Plongez avec intensité dans notre saison symphonique avec ce concert profondément romantique où regret, amour, douceur et tourment se dévoilent tour à tour et où l’âme du poète se livre avec sensibilité. Un concert qui nous prend à bras le corps pour purger nos émotions de la dernière année et enfin passer à autre chose ! 

De mes larmes s’épanouissent 
Des fleurs en bouquets radieux

Extrait du 2e lied des Dichterliebe

SCHUMANN Dichterliebe (arr. T. Dubois)
Patrick Mathieu Galgenlieder pour baryton et orchestre
DVOŘÁK Symphonie no 7 

Johannes Held

Johannes Held

"La voix de baryton de Johannes Held est à la fois ferme, brillante, et d’une force expressive saisissante.", a écrit Susanne Benda à propos du baryton allemand dans le Stuttgarter Nachrichten. Depuis qu'il a obtenu son diplôme du Royal Danish Opera Academy en 2013, Johannes impressionne autant ...

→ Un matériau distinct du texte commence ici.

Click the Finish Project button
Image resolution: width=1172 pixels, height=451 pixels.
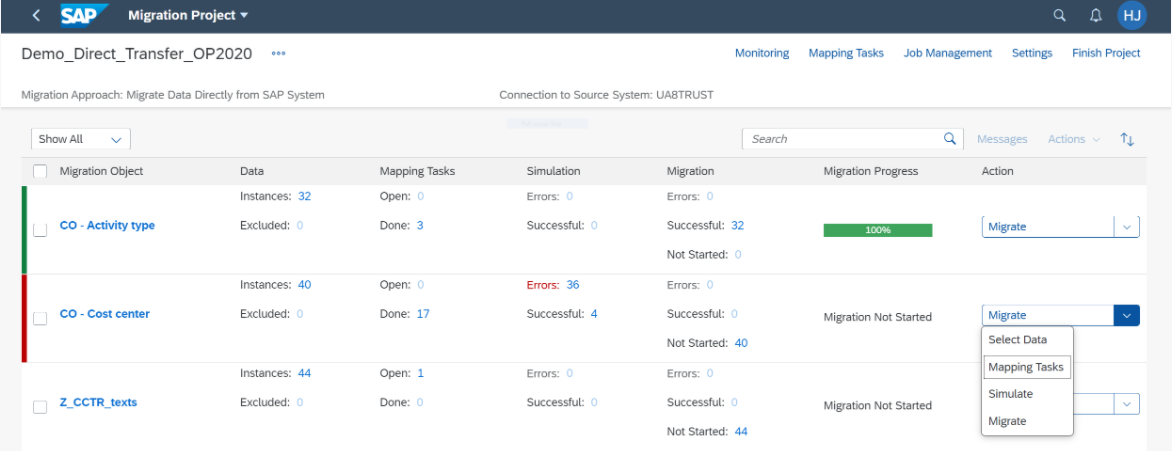pyautogui.click(x=1106, y=53)
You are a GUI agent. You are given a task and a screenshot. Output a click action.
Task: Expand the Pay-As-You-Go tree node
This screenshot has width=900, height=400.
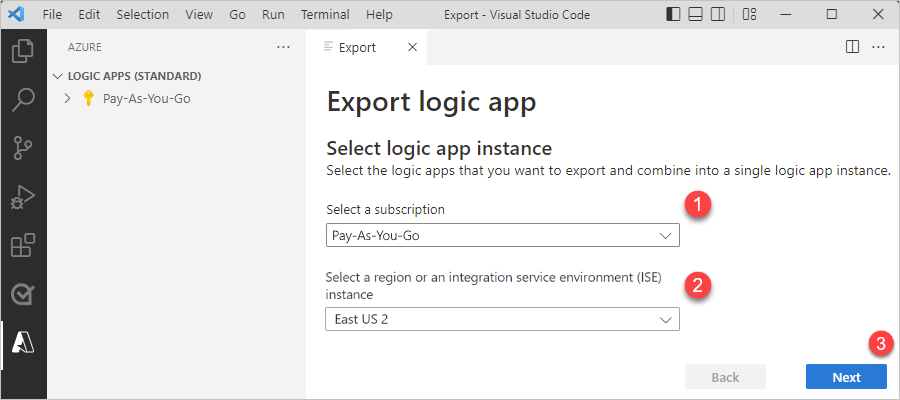67,98
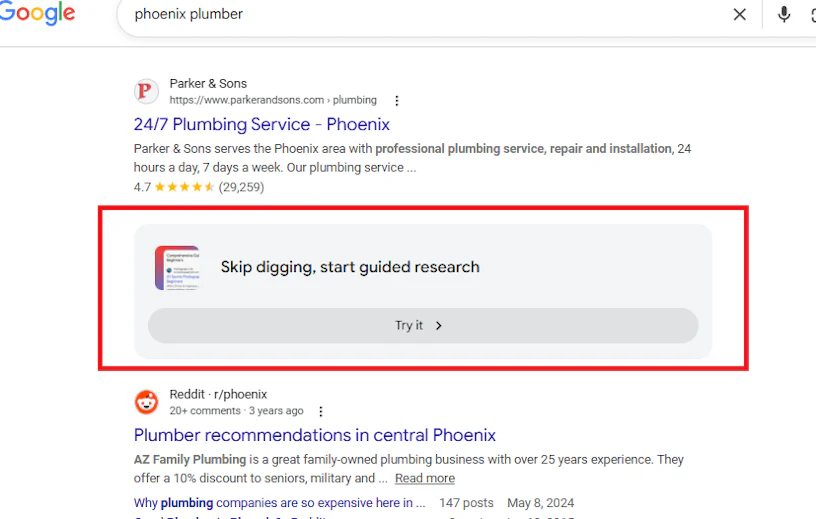The height and width of the screenshot is (519, 816).
Task: Click the "Parker & Sons" site name
Action: tap(208, 84)
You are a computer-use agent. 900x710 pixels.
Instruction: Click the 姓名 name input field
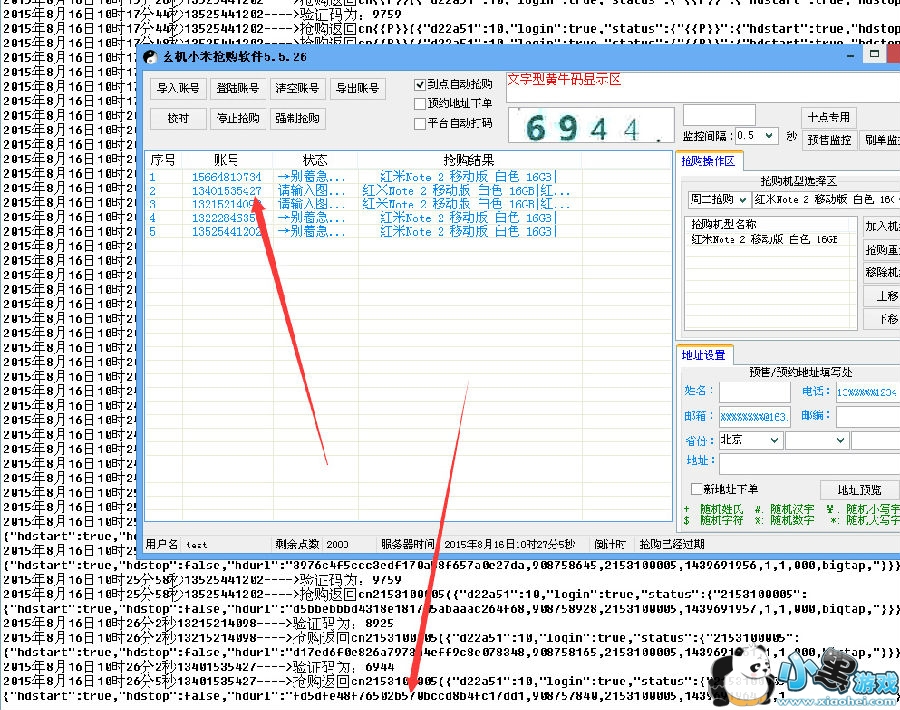(754, 391)
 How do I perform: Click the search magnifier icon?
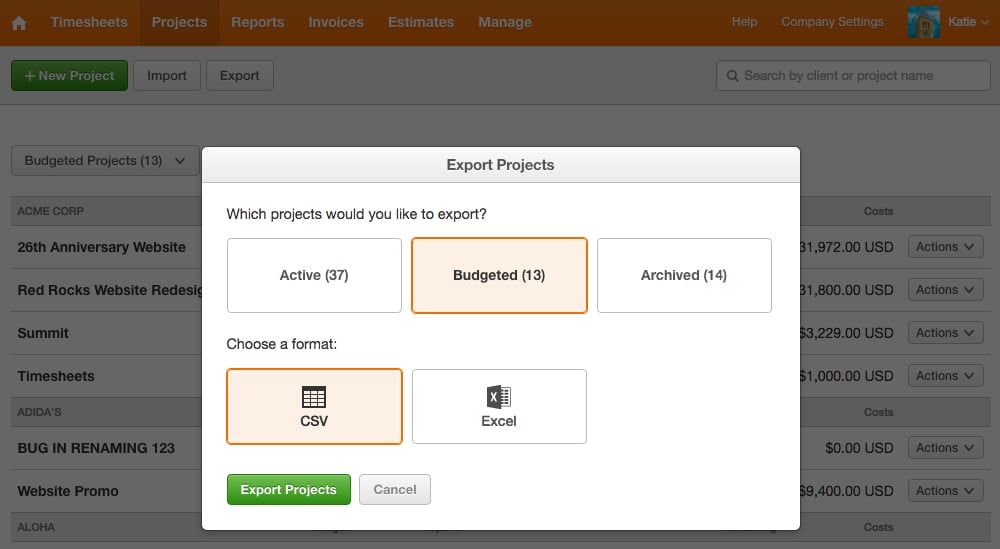pos(731,76)
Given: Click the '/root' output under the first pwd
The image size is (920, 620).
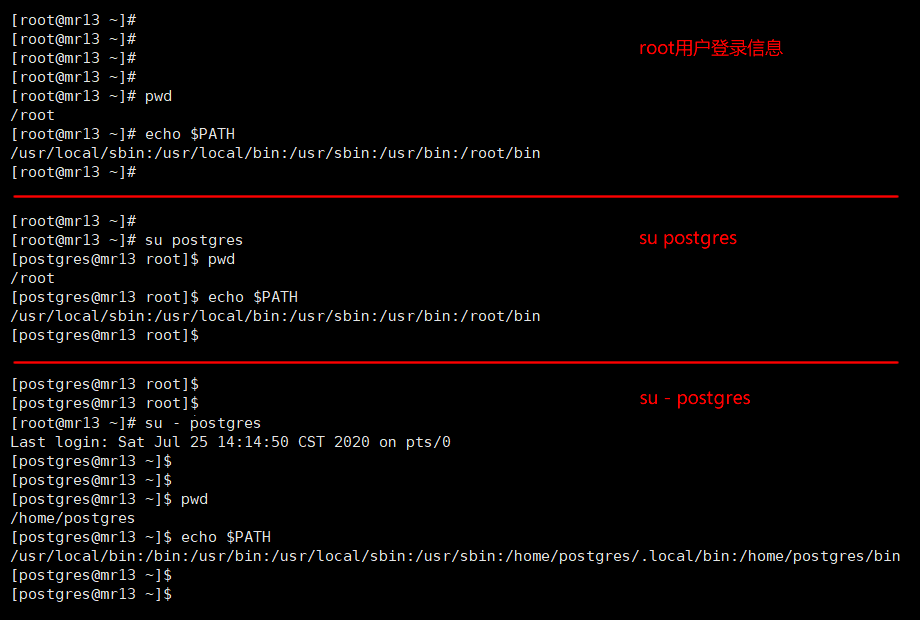Looking at the screenshot, I should [32, 115].
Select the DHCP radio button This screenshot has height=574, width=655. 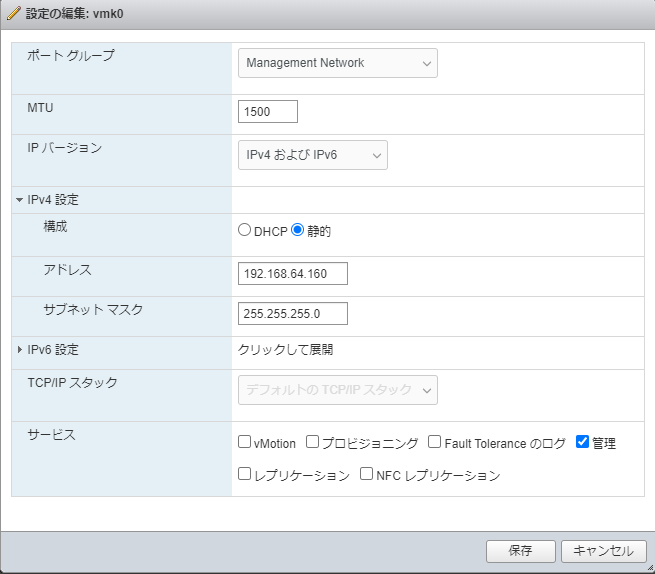(x=245, y=230)
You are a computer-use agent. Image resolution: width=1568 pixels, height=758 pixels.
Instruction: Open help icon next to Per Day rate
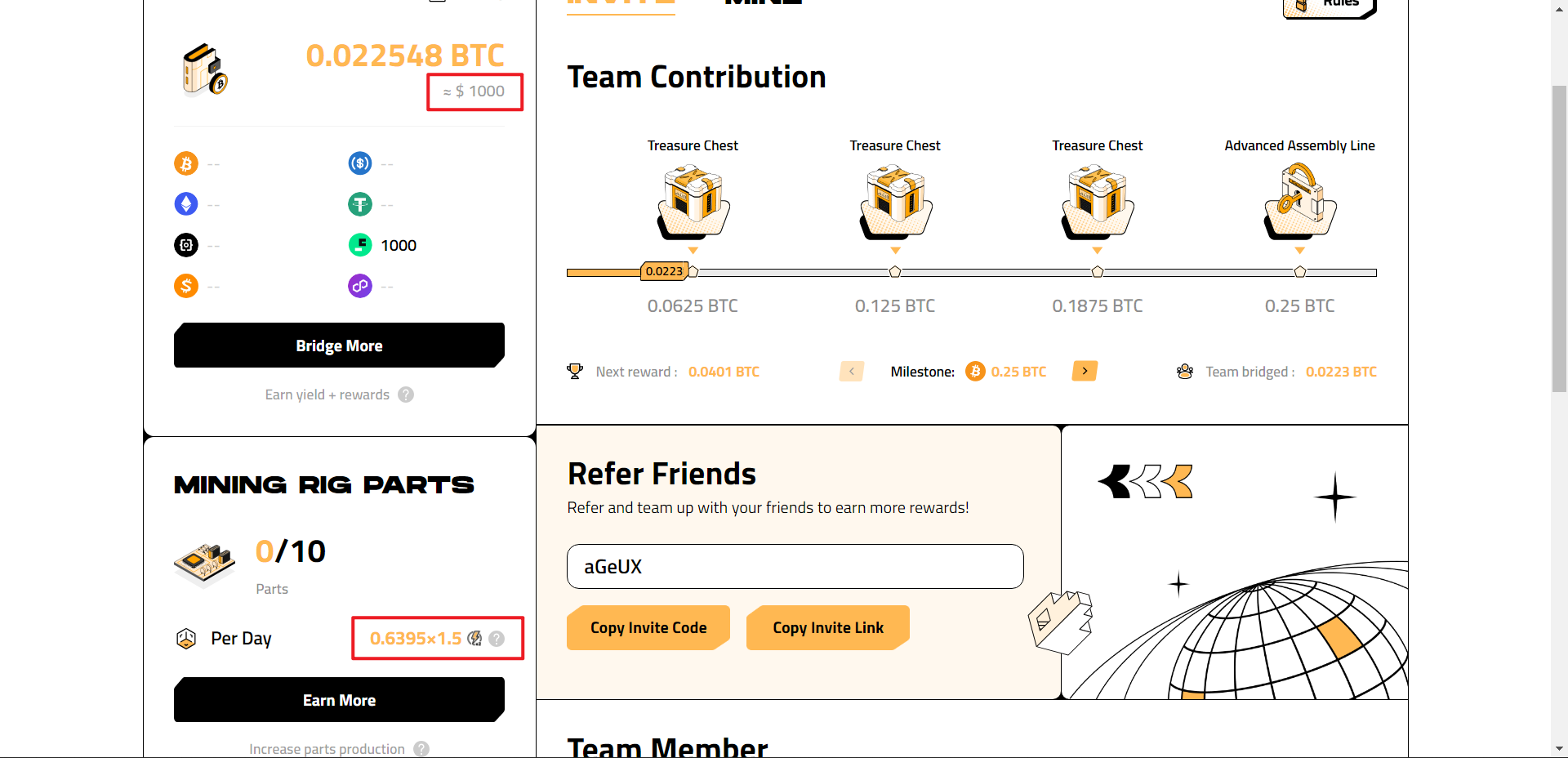coord(497,639)
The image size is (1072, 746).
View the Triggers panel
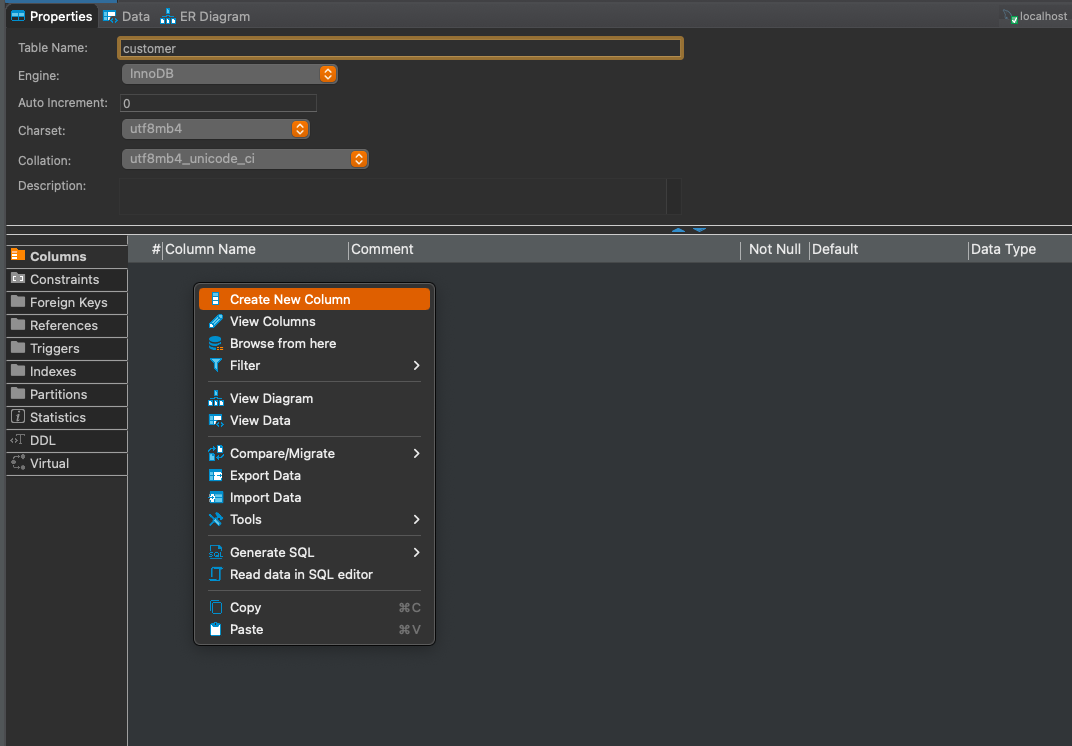pos(51,348)
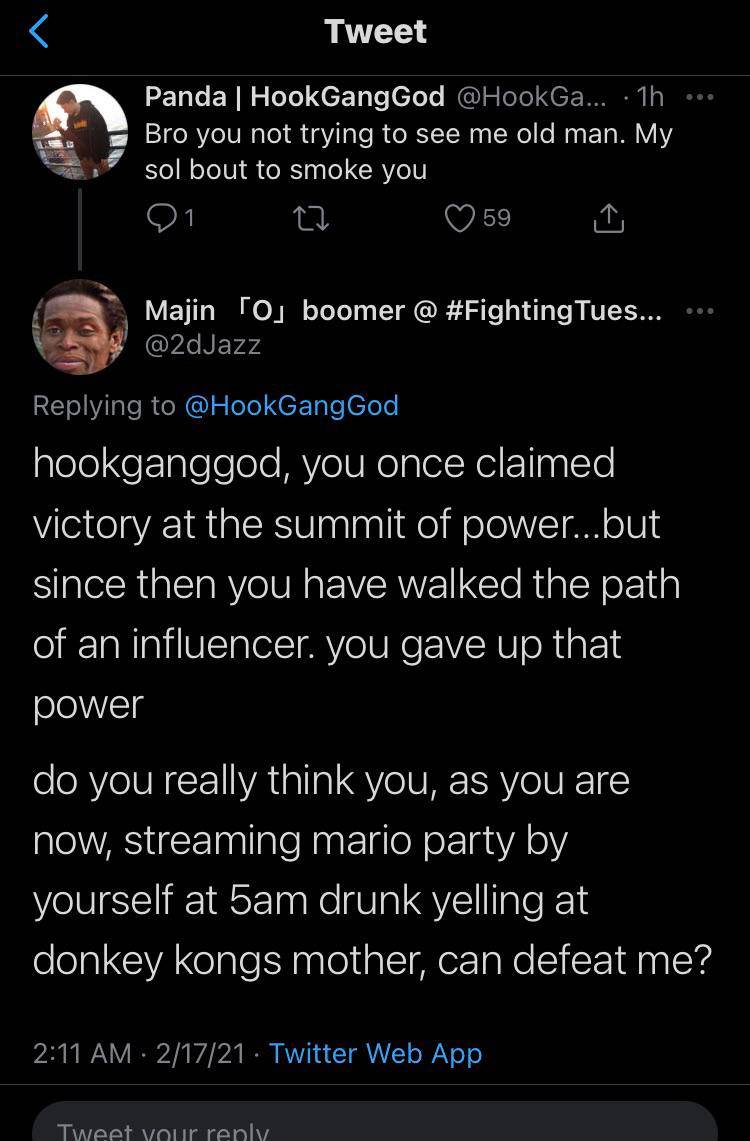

Robert Schumann (1810- 1856)

Dichterliebe (arr. T. Dubois)

Certainement l’un des couples les plus célèbres de l’histoire de la musique, Clara et Robert Schumann ont traversé de nombreuses épreuves avant de pouvoir afin s’épouser le 12 septembre 1840. L’union de cette pianiste virtuose (également compositrice!) et de ce musicien d’une sensibilité rare a donné naissance à des œuvres touchantes où Clara sert de muse au génie de Robert. Le cycle de lieder des Dichterliebe (« Les Amours du poète ») en est probablement le meilleur exemple. Originalement composée pour voix et piano, l’œuvre est ici présentée dans un arrangement pour voix et orchestre de Théodore Dubois écrit en 1909.


Patrick MATHIEU (né en 1969)      

Galgenlieder pour baryton et orchestre

Fondateur et directeur artistique des Concerts Voxpopuli, Patrick Mathieu est détenteur d’un doctorat en composition de l’Université de Montréal.

Les Galgenlieder, écrits pour le baryton Johannes Held, sont une commande de l’Orchestre symphonique de Drummondville. Basé sur trois des 20 poèmes des Galgenlieder (« Chants du gibet ») de Christian Morgenstern (1871-1914), chaque mouvement met en musique la poésie intraduisible de cet écrivain allemand au style unique qui joue avec les mots et leurs significations.


Antonín Dvořák (1841-1904)

Symphonie no7 en ré mineur, op.70
Allegro maestoso
Poco adagio
Scherzo-vivace
Allegro

La Septième symphonie est créée le 22 avril 1885 à Londres sous la direction du compositeur. Elle reçoit un accueil très favorable dès sa création. Moins nationaliste, plus « germanique », l’œuvre est sans aucun doute inspirée de la Troisième symphonie de Brahms, un ami proche de Dvořák.

Semble-t-il que l’idée du premier thème de l’Allegro maestoso aurait été inspirée par le bruit d’un train entrant en gare (il faut savoir ici que Dvořák avait une véritable passion pour les locomotives à vapeur!). L’influence germanique se fait sentir dans le mouvement lent qui commence par un choral aux bois avant d’enchaîner avec un motif aux violons aux airs wagnériens. Finalement, on reconnaît davantage l’écriture de Dvořák dans le Scherzo-vivace et dans l’Allegro final où l’on perçoit de temps en temps des échos tziganes.